# SOURCE MATERIAL
_____

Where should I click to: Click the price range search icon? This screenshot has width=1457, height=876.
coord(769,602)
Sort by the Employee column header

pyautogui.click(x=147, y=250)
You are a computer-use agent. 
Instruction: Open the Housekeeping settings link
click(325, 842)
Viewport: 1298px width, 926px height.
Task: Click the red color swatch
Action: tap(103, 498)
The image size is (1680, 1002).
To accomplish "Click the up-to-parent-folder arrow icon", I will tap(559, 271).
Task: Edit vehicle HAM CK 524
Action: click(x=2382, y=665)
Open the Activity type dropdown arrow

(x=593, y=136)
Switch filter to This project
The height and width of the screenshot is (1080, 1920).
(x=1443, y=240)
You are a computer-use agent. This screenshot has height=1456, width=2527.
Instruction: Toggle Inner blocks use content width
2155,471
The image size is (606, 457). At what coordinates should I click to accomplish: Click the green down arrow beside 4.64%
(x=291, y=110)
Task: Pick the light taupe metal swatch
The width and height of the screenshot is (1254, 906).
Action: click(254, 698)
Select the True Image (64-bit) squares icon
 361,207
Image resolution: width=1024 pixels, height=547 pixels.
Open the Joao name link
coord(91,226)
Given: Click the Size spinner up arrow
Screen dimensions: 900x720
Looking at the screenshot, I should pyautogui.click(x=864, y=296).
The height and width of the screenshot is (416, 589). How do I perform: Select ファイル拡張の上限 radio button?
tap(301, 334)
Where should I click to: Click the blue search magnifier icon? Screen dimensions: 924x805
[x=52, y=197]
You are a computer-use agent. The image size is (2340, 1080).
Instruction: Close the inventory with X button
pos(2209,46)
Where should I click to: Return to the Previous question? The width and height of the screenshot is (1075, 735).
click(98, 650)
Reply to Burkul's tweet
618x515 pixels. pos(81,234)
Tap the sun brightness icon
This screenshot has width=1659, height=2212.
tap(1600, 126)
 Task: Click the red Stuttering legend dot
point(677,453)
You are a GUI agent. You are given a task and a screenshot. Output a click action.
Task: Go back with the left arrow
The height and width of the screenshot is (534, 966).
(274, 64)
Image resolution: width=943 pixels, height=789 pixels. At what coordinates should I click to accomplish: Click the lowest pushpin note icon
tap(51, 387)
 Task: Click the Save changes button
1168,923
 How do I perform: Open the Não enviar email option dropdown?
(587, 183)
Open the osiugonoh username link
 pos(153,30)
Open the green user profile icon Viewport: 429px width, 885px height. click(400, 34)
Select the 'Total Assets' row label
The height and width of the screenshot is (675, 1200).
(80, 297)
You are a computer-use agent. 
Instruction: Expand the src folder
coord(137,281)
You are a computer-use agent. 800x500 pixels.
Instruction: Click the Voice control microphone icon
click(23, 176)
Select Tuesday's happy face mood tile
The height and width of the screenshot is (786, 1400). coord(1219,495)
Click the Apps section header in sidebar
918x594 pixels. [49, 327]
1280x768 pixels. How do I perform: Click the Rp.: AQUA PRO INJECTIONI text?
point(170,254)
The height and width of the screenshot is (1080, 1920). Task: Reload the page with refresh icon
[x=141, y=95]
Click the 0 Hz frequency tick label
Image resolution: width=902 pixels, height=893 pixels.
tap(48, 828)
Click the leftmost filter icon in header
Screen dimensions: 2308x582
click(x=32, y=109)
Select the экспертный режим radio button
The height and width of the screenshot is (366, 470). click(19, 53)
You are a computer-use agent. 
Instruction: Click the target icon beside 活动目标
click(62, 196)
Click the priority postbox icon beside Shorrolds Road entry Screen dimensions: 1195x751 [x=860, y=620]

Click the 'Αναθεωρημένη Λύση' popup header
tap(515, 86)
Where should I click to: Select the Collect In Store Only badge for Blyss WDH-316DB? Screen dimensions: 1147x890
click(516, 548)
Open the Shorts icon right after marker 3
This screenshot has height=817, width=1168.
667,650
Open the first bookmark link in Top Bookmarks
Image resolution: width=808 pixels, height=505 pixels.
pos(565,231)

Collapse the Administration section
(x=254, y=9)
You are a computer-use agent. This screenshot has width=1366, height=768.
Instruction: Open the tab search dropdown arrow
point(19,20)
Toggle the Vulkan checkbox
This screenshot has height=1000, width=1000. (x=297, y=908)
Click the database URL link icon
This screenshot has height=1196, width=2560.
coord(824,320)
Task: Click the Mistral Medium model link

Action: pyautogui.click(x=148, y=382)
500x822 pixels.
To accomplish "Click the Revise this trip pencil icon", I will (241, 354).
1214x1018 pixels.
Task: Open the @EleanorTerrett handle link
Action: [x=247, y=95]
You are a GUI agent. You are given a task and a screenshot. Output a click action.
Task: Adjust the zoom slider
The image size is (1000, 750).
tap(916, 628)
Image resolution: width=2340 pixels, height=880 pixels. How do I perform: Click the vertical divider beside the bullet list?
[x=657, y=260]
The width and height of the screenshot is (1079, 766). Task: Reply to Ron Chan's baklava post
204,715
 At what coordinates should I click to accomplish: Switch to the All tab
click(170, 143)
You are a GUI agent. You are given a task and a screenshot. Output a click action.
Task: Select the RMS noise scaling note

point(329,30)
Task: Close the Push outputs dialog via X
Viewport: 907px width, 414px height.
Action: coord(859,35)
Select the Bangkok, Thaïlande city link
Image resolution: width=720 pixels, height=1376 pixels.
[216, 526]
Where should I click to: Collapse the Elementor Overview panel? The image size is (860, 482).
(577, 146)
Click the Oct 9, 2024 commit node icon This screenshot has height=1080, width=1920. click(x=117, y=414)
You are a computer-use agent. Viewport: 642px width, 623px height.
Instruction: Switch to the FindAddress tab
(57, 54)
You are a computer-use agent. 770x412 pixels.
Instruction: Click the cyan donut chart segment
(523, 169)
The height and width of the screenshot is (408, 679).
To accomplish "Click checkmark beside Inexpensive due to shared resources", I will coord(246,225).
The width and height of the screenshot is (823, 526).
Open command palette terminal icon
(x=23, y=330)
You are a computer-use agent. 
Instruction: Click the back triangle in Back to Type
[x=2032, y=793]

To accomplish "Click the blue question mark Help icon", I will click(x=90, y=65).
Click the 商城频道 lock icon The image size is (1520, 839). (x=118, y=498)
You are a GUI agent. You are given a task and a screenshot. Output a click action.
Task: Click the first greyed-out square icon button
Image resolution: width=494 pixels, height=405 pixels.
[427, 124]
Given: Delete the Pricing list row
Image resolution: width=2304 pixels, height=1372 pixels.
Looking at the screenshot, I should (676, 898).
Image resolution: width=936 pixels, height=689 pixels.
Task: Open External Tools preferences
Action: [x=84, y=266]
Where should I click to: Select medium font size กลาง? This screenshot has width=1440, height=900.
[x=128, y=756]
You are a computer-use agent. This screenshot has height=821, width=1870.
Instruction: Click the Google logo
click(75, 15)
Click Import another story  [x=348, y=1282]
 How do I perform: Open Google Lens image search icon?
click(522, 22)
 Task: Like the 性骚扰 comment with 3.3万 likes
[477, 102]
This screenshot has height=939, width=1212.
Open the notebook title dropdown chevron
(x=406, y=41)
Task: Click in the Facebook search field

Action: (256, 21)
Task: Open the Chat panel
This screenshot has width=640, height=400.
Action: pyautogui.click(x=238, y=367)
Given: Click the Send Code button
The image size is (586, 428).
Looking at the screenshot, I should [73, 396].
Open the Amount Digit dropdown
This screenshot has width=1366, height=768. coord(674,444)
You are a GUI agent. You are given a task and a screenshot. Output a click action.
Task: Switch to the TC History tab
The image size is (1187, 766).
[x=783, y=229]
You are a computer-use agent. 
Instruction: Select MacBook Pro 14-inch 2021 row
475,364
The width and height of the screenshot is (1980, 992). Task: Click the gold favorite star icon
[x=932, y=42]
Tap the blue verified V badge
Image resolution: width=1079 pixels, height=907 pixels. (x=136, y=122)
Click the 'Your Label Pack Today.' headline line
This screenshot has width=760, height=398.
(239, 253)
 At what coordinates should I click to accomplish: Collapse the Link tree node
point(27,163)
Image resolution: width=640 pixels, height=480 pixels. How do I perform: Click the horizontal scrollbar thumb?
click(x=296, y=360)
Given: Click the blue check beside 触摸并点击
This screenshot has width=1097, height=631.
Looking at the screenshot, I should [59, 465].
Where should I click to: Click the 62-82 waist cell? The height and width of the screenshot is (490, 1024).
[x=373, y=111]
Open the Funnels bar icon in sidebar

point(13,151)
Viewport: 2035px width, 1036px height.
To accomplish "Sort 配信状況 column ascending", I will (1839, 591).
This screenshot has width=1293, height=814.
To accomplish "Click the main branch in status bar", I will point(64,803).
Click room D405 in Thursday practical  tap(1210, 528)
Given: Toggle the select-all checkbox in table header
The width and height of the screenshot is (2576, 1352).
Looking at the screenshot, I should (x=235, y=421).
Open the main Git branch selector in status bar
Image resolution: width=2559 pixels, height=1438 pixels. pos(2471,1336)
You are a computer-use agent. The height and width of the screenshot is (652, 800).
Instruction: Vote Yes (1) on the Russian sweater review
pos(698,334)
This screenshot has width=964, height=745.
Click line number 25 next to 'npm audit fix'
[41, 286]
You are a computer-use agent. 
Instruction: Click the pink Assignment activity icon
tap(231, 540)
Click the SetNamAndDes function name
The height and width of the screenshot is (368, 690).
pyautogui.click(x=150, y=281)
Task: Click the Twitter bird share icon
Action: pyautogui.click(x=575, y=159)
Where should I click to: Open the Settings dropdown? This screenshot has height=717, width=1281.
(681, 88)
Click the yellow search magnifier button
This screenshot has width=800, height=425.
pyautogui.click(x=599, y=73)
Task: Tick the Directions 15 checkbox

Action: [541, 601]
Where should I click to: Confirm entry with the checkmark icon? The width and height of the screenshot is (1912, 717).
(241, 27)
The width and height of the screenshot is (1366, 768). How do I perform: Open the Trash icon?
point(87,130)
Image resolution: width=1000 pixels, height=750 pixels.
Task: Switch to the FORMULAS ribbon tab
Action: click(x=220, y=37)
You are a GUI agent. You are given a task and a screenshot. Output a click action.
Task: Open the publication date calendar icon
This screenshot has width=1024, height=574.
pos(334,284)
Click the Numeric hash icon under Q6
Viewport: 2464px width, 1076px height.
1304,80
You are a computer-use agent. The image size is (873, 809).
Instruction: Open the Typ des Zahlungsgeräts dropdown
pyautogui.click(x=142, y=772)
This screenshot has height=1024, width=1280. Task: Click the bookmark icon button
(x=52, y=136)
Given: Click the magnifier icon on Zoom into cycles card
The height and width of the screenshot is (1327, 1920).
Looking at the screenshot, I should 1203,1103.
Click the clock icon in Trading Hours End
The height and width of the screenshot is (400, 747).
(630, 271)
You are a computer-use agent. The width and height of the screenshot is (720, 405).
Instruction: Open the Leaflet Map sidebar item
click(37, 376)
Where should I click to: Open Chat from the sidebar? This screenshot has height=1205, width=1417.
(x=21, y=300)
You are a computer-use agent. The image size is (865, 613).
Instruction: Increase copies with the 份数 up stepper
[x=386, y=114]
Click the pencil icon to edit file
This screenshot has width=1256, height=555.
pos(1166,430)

_____

# STATED TASK
Copy the listing above word for word, starting at the line containing "Given: Toggle the" and ending after the line containing "pos(698,334)".

# ANSWER
Given: Toggle the select-all checkbox in table header
The width and height of the screenshot is (2576, 1352).
Looking at the screenshot, I should (x=235, y=421).
Open the main Git branch selector in status bar
Image resolution: width=2559 pixels, height=1438 pixels. pos(2471,1336)
You are a computer-use agent. The height and width of the screenshot is (652, 800).
Instruction: Vote Yes (1) on the Russian sweater review
pos(698,334)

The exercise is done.